According to EPSN, the Buffalo Bills have decided to part ways with kicker Dan Carpenter. Carpenter, who played 4 seasons with the team, never seemed to fully recover from a groin injury in 2015. His 2016 season was not a good performance for him, which made the decision to cut him a no-brainer.
Missed extra points
The 2015 extra point rule that moved the extra point attempt to the 15- yard line, which is a 33- yard attempt, seemed to curse the special teams player. He missed 6 points last season and 5 points in 2015. With games in the NFL often decided by a field goal, the misses added up for Buffalo that had an unreliable defense at times.

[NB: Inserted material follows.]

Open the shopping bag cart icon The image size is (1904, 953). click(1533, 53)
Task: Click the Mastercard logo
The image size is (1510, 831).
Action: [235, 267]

Bills fans were frustrated with Carpenter's inconsistency. However, nobody was as frustrated as Dan himself. During the last game with the Jets in 2016, he smashed his helmet on the turf after missing an extra point. The helmet sprung back up and whacked him hard in the face, which just added to his agony.
Shanked field goals
Once a consistent kicker, this was not his story this past season. Carpenter’s field goals took a big dive. He only made 4 out of 9 field goal attempts in the 40 to 49-yard range this last season. In his first two seasons with the Bills, he only missed 6 field goals. Carpenter was Buffalo’s top scorers in those years when Kyle Orton and E.J. Manuel struggled to get red zones touchdowns.
The Sherman skirmish
The kicker’s defining moment in 2016 did not come from a kick, but rather when the Seattle Seahawks cornerback Richard Sherman jumped offside and plowed into Carpenter during a Monday Night game. What should have been a roughing the kicker penalty on Sherman turned into a ridiculous delay of game call on the Bills.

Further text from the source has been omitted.